[Brief]
Repeat word for word the part of the post below on what fair use is worth, beginning at the words "Clearly the goal" and stopping after the words "of content creators.".

IP Democracy: What's "Fair Use" Worth? Apparently $4.5 Trillion


digitalcopyright.jpgA report by the Computer and Communications Industry Association (CCIA) is generating a lot of buzz because it puts a value on the "fair use" exception to the copyright law, and that value is $4.5 trillion. Fair use allows people to reasonably excerpt or reproduce or otherwise use copyrighted material, assuming that the use of the material isn't wholesale reproduction or simply theft.

CCIA, a group backed by Silicon Valley powerhouses such as Microsoft, Google and Yahoo, among others, says that fair use amounts to $4.5 trillion in annual revenue in the U.S., representing one-sixth of the country's GDP.

Clearly the goal of the report is to counter the "studies" produced by big copyright holders, which argue that piracy of intellectual property costs billions and billions per year, or something to that effect. The MPAA, the RIAA and other proponents of stricter content control laws are not big fans of fair use, which they view as a loophole that needs to be narrowed because, they argue, so many new businesses leverage fair use at the expense of content creators.

Techdirt's Mike Masnick is a little exercised because he thinks this report is just as "bogus" as the countervailing studies. Welcome to Washington, a town where a lot of bogus stuff is flung around, and almost nobody believes the crapola that self-interested parties produce.

Even so, bogus reports are very important because they are incredibly useful in justifying particular courses of action. That's why the MPAA and the RIAA shovel their reports out the door -- to give policymakers something to cite when moving forward with legislation or new regulations.

[Dataset excerpt]
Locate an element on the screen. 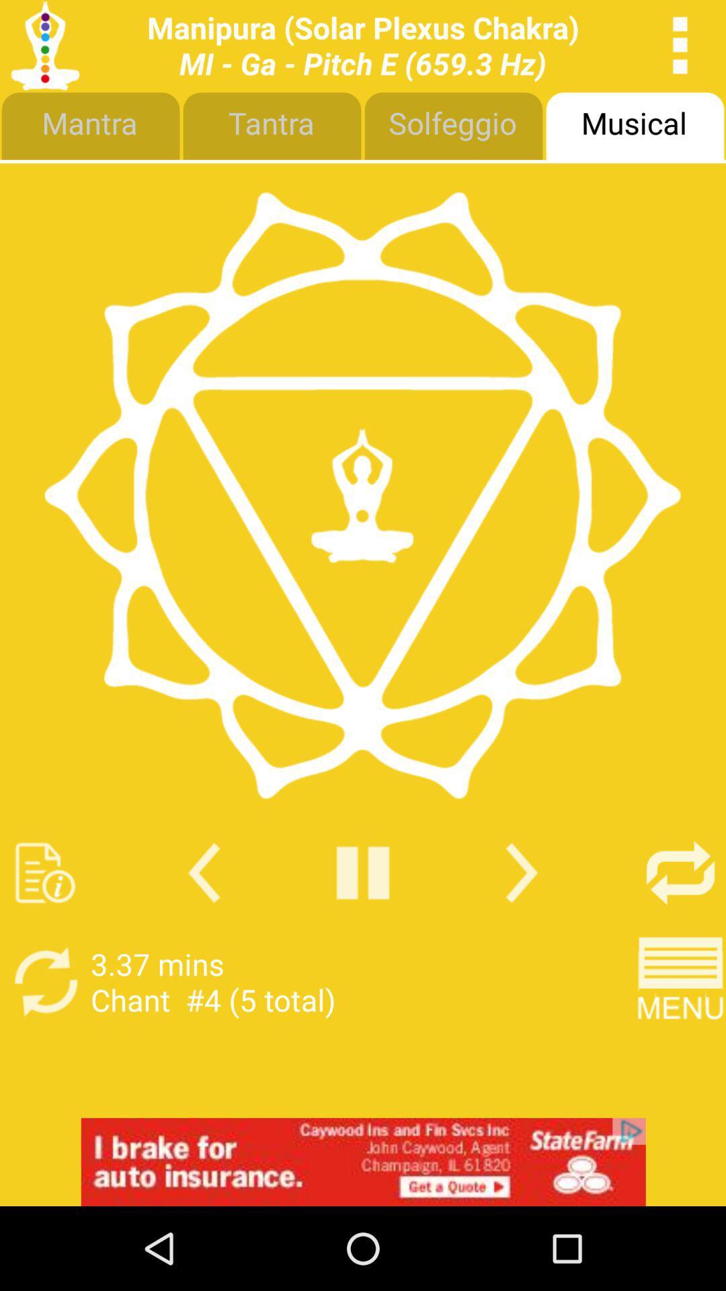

[Final result]
Clearly the goal of the report is to counter the "studies" produced by big copyright holders, which argue that piracy of intellectual property costs billions and billions per year, or something to that effect. The MPAA, the RIAA and other proponents of stricter content control laws are not big fans of fair use, which they view as a loophole that needs to be narrowed because, they argue, so many new businesses leverage fair use at the expense of content creators.